§ What the task asks: Check the records below line by line for the string "computer". Give the number of lines that contain it and nothing else.

§ Source data:

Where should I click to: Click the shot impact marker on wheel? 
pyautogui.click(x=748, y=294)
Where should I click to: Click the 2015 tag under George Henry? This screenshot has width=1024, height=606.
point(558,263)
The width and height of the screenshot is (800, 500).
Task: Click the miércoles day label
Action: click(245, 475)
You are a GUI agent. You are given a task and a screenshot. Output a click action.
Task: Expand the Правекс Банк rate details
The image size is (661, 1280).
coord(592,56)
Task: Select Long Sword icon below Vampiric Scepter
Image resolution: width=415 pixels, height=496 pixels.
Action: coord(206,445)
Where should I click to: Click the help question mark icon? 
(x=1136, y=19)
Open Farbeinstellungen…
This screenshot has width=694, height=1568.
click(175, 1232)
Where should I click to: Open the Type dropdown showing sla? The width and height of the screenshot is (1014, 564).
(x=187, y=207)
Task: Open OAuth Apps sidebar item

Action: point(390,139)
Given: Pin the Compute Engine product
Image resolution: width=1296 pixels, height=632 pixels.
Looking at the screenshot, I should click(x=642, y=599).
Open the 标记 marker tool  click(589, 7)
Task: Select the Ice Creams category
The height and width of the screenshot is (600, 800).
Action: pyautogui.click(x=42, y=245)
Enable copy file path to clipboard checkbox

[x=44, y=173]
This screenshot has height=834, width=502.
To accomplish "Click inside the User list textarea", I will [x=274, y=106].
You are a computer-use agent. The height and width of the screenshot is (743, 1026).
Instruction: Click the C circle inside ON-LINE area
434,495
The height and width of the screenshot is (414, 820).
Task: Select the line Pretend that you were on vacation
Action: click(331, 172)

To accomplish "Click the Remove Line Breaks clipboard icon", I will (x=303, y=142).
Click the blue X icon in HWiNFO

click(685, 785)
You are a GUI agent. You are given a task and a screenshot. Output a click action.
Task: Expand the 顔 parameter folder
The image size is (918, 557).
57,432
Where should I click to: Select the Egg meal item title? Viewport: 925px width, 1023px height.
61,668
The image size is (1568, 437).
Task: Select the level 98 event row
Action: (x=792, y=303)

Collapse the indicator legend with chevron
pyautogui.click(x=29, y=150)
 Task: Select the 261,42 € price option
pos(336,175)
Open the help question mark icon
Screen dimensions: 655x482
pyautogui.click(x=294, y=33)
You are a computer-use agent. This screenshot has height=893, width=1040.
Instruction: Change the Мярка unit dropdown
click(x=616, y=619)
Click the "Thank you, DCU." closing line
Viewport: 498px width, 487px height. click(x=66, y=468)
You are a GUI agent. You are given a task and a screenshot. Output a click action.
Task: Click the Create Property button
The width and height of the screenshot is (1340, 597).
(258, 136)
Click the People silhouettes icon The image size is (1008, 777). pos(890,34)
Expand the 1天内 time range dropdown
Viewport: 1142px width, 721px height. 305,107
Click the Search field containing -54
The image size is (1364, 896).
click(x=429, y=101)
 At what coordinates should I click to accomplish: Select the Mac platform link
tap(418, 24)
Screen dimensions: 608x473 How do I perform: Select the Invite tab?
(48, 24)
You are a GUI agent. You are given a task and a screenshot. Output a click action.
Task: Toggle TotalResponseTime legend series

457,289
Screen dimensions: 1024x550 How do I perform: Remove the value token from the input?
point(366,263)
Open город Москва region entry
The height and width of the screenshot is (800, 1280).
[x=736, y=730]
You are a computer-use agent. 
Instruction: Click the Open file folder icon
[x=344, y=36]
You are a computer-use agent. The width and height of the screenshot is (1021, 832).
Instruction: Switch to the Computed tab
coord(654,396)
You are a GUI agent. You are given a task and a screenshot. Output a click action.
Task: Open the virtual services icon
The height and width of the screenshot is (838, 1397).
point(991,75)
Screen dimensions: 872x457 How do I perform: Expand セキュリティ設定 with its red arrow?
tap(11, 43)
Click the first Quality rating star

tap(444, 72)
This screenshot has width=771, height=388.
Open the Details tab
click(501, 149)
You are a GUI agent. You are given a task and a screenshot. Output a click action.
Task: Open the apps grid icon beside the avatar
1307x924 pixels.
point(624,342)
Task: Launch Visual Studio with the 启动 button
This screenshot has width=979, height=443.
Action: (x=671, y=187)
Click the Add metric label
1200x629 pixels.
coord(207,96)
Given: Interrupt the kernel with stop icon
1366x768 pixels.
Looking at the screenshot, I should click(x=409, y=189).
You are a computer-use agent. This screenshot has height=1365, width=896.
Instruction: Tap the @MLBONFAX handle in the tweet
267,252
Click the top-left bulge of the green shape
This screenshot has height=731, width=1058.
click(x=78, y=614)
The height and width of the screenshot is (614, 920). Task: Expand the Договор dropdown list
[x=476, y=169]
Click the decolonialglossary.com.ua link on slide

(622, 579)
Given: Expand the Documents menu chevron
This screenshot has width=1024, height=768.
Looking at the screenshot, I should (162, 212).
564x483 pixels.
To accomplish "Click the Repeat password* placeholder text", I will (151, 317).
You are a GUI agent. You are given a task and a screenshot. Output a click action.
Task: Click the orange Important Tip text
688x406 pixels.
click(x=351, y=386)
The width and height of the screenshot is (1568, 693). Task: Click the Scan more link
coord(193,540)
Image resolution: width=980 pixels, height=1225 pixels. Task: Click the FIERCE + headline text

§ Result: 5